Orienteering

Orienteering: Why pain is no mystery to orienteers.

Orienteering is a unique, demanding sport which requires its participants to have the endurance and agility of cross- country runners and the map-reading skills of wilderness explorers. In addition to creating lofty fitness levels, orienteering may offer an additional bonus. Since orienteers usually run over soft forested terrain rather than on concrete roadways, some exercise scientists have suggested that orienteering reduces the impact forces on athletes' feet and legs and leads to fewer overuse (chronic 'wear and tear') injuries, compared to normal running.

To determine orienteers' actual chances of getting hurt, Danish scientists recently studied male and female orienteers over a one- to three-year period. The Danes found that a typical orienteer averaged slightly more than one overuse injury per year, roughly the same frequency observed in serious runners. However, the incidence of acute injuries (ankle sprains, knees traumatized by a fall, and eyes gouged by a sharp tree limb) was also about one per year, considerably higher than the rate experienced by runners. (The occurrence of sudden, traumatic injuries during road running is quite rare.)
Fortunately, the acute injuries didn't curtail the orienteers' training for long; about seven days of workouts were lost for each acute malady. Overuse injuries were a different matter entirely, leading to an average of 35 days of missed training for each problem. As in running, the highest percentage of overuse injuries involved the knee.
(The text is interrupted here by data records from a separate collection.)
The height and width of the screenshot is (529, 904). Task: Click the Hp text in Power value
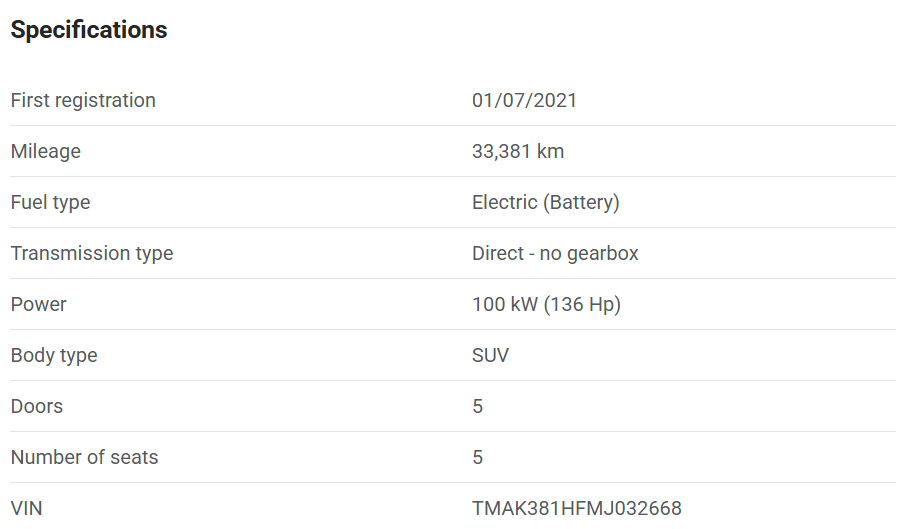pyautogui.click(x=601, y=305)
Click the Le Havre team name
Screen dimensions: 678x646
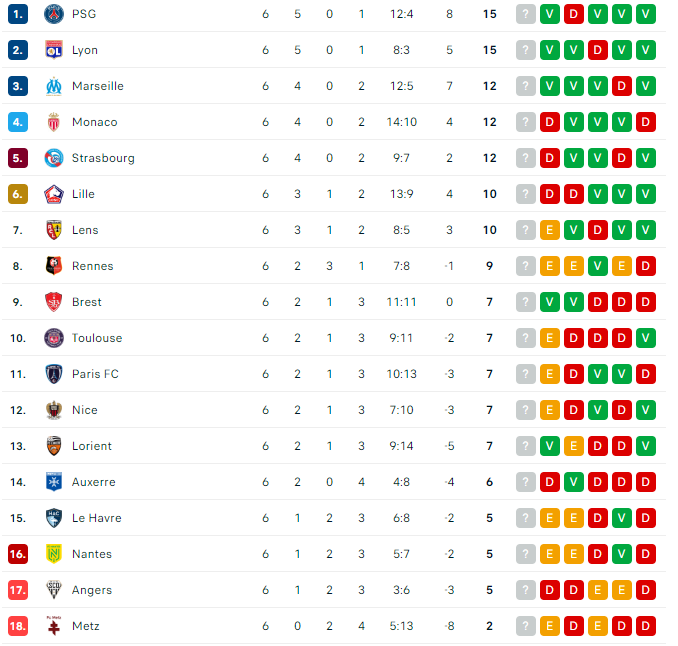96,518
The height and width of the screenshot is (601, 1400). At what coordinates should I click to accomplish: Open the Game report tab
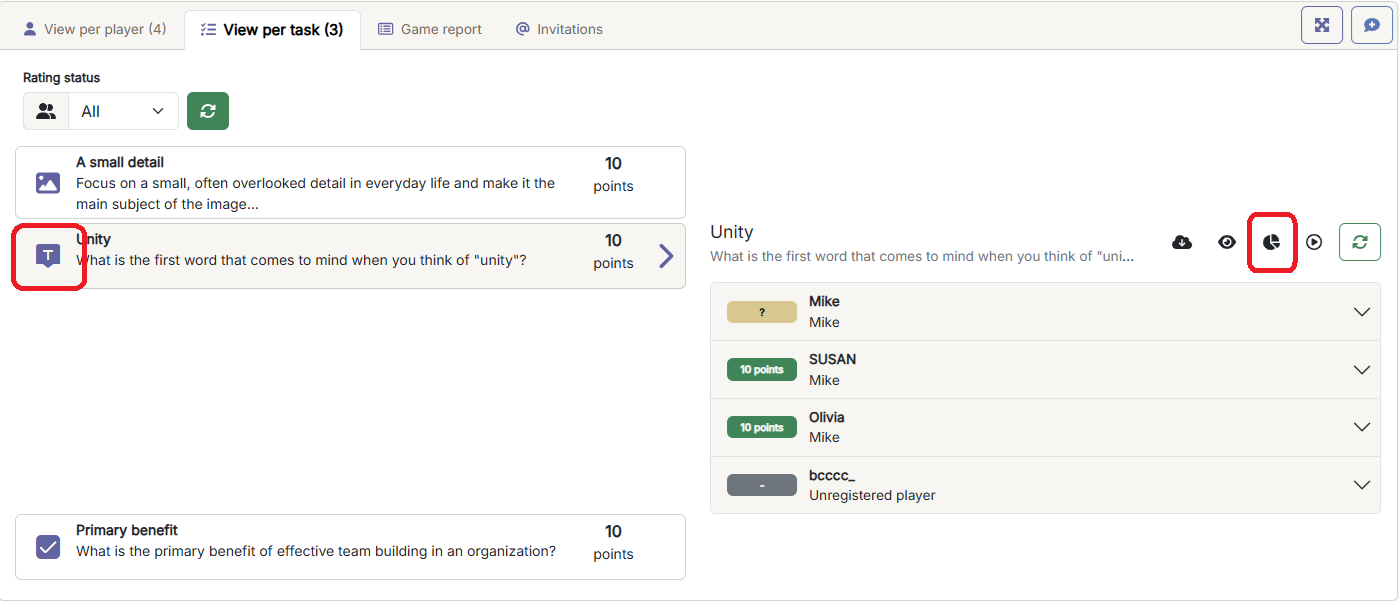(x=430, y=29)
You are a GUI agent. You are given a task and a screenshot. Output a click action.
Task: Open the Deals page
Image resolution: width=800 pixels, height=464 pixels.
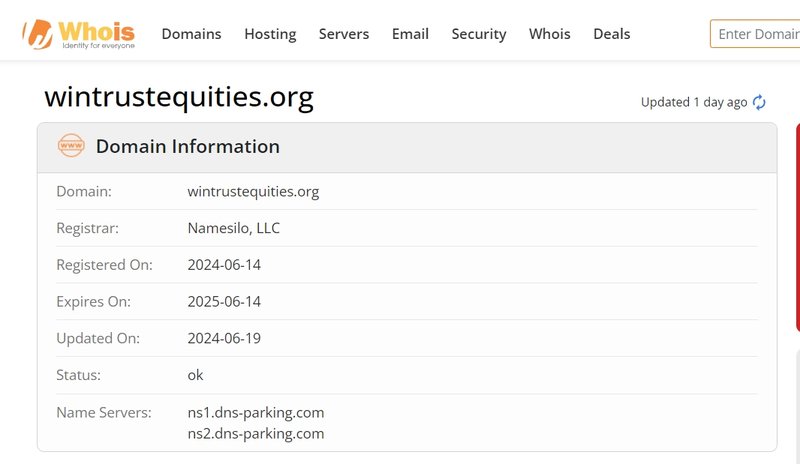pos(612,34)
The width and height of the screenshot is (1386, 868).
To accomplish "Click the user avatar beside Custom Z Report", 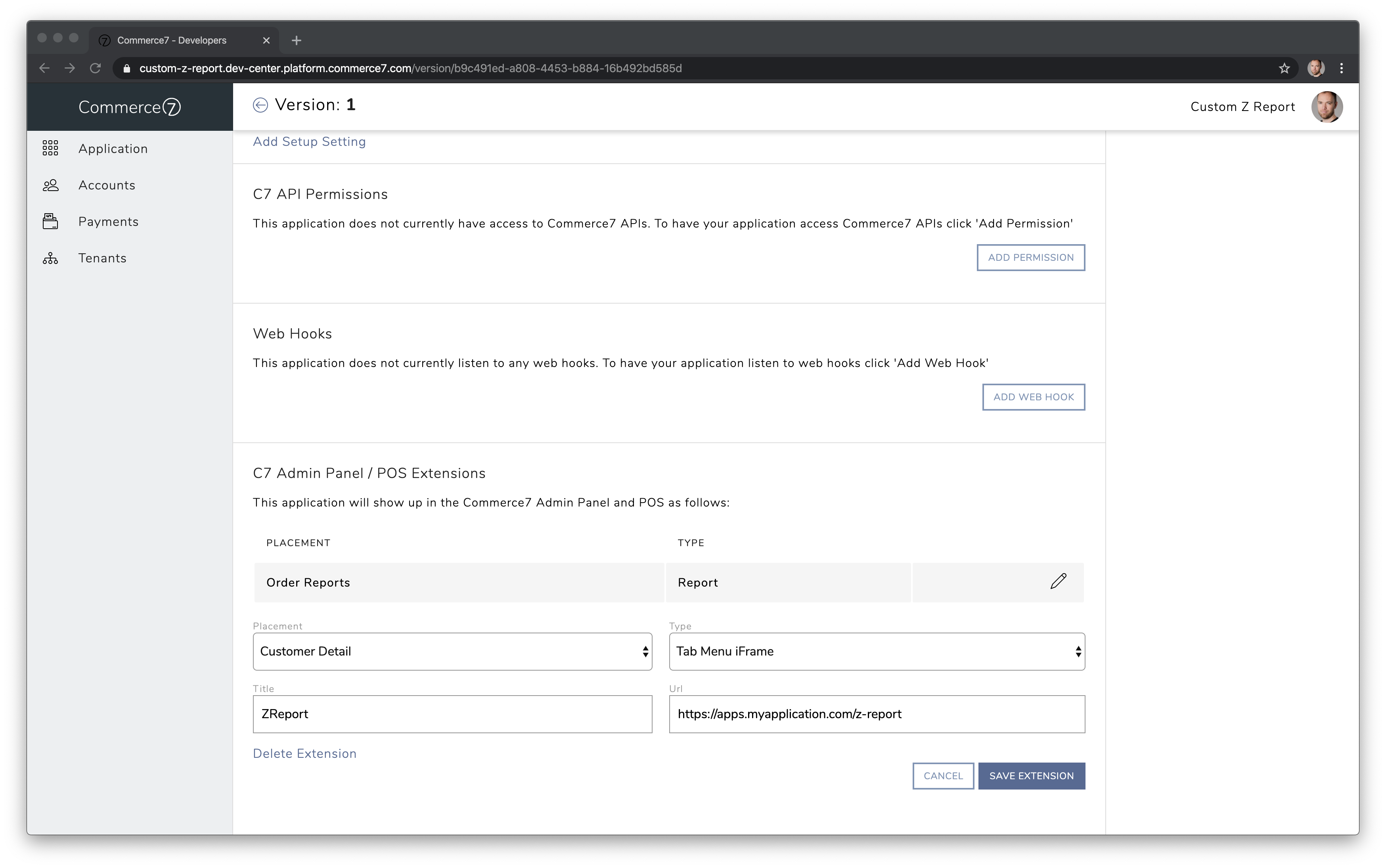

Orienteers suffered from about two infections per year and lost 20 training days yearly because of illness. Overall, orienteers had to miss or cut back on their training about 70 times per year due to illness or injury.

Orienteering can boost fitness dramatically, but it also produces a fairly high rate of body damage, especially in terms of acute injury. Orienteers can take some steps to lower their risks of injury and infection, however. Since the Danish scientists found that marked increases in training load almost always preceded an overuse injury or infection, orienteers who want to increase the strenuousness of their training should expand the duration, frequency, or intensity of their workouts very, very gradually.

Another popular strategy for reducing injuries - stretching - probably doesn't really keep the injury bug away: the Danes found that orienteers who stretched before workouts had just as many maladies as orienteers who didn't. Also, there's probably little that orienteers can do to avoid acute injuries. The slippery rocks, steep inclines, and loose, uneven soil which make sudden falls and ankle sprains more likely are simply a normal part of the sport.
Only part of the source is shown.